__Exercise requirements__
List every concrete situation that the passage on shame below offers as an example of a moment of shame.

__Reading text__
_ _ _

What do all such shame-components have in common? Well, in one way or another, each one of them has something to do with falling short: with not fulfilling expectations.
Sometimes shame is a very social emotion: then it is about not fulfilling the expectations of the people around us. This is the kind of shame we may feel towards others. For example when we get an angry call because we forgot an important appointment. Or when someone exposes us as a liar in front of everyone. Or long ago when as a child on our very first day in a new school we somehow felt to be not properly dressed, different from the rest. I assume that anyone can fill in some well-remembered moments of shame here.
But shame is not necessarily a social thing. It can also be a more personal, individual emotion: then it is about not fulfilling your own expectations of yourself. This is more the kind of shame we may feel towards ourself. Like when a few days after deciding to stop smoking, we cave in and buy cigarettes again. Or when at the last moment we don’t muster the courage to go to some party, staying home alone for a miserable evening instead. Again, I guess anyone can fill in his or her own examples here.

_ _ _

[Pixel coordinate grounding data]
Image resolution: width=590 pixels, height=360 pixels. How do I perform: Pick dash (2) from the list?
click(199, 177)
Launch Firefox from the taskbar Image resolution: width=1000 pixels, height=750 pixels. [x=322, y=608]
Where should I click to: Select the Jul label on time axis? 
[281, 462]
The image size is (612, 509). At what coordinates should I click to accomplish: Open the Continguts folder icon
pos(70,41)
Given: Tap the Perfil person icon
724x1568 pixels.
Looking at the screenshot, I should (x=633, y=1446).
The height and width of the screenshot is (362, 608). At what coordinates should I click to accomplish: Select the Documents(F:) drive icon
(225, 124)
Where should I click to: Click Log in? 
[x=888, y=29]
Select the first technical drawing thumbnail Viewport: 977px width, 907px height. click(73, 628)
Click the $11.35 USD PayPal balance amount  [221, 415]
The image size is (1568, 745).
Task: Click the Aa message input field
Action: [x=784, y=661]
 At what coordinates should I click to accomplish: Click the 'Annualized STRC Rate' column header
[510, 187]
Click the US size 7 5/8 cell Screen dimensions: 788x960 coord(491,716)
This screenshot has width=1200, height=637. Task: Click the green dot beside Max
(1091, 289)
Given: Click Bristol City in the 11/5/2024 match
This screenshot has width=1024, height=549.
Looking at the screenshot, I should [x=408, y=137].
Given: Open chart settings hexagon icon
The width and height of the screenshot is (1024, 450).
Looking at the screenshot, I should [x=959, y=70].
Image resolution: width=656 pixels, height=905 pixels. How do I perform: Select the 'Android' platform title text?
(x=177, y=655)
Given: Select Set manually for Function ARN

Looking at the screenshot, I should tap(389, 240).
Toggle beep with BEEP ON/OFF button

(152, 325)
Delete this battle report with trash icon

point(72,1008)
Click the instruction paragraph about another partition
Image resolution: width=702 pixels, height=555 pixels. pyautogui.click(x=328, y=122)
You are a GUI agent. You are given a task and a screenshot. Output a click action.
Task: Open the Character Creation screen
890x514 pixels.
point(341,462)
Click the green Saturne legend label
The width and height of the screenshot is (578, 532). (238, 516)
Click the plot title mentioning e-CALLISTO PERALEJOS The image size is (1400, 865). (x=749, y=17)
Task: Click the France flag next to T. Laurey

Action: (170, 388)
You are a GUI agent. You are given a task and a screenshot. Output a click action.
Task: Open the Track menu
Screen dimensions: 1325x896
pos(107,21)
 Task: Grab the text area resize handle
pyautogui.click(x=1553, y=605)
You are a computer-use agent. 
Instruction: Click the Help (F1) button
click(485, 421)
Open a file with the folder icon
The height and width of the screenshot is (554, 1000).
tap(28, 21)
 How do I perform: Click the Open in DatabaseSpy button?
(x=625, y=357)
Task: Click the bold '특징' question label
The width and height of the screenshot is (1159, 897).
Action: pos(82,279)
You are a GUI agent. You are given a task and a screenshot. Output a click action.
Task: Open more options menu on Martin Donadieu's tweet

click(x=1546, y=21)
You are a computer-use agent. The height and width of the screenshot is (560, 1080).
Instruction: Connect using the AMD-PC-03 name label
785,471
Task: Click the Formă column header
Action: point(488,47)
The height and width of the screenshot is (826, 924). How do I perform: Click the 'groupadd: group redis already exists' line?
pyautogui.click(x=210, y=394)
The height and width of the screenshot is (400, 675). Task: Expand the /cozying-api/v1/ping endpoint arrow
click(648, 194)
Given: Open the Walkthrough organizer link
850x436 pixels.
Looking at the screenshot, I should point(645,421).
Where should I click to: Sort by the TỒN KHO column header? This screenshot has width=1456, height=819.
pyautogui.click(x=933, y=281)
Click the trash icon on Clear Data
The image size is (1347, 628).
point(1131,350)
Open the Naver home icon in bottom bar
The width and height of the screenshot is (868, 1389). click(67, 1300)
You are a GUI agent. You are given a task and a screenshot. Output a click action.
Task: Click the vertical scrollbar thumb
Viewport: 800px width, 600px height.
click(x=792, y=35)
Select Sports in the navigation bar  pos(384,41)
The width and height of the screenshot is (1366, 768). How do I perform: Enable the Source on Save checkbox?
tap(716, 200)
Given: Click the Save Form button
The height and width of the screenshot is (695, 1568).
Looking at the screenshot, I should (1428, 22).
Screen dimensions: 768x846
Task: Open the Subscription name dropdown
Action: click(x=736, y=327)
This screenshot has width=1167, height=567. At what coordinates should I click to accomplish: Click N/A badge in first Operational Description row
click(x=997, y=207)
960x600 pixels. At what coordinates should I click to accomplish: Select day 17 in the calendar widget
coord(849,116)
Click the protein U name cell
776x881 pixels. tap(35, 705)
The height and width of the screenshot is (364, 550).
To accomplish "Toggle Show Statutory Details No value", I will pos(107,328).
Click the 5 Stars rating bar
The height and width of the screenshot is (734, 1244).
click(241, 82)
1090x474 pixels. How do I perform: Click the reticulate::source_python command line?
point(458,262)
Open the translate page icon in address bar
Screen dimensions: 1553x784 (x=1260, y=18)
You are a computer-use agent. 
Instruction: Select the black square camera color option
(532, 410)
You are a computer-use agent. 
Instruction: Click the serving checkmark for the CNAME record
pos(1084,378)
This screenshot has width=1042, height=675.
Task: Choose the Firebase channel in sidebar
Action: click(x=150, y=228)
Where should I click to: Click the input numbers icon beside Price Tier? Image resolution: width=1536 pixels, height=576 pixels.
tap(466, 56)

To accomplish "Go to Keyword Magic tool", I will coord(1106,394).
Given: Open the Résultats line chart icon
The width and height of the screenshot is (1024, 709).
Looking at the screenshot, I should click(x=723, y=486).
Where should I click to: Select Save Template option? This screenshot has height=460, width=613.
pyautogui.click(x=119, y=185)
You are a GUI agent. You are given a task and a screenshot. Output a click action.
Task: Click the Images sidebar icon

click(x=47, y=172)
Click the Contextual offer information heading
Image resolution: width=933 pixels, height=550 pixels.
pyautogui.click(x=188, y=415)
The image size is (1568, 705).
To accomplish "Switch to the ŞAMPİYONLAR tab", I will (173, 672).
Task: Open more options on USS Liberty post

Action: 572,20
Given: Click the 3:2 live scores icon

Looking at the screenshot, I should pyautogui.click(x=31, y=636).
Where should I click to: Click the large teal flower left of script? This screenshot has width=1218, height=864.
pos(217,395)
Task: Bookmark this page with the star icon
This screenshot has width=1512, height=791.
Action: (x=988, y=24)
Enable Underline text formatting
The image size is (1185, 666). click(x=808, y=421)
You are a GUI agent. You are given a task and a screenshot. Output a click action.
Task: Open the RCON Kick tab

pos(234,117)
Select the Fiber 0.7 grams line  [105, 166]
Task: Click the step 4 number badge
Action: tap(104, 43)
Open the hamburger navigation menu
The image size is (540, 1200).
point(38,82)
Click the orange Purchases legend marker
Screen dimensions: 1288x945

_ _ _

__Solution for this task__
- Getting an angry call after forgetting an important appointment
- Being exposed as a liar in front of everyone
- As a child, feeling not properly dressed and different from the rest on the very first day at a new school
- Caving in and buying cigarettes again a few days after deciding to stop smoking
- Failing to muster the courage at the last moment to go to a party and staying home alone for a miserable evening instead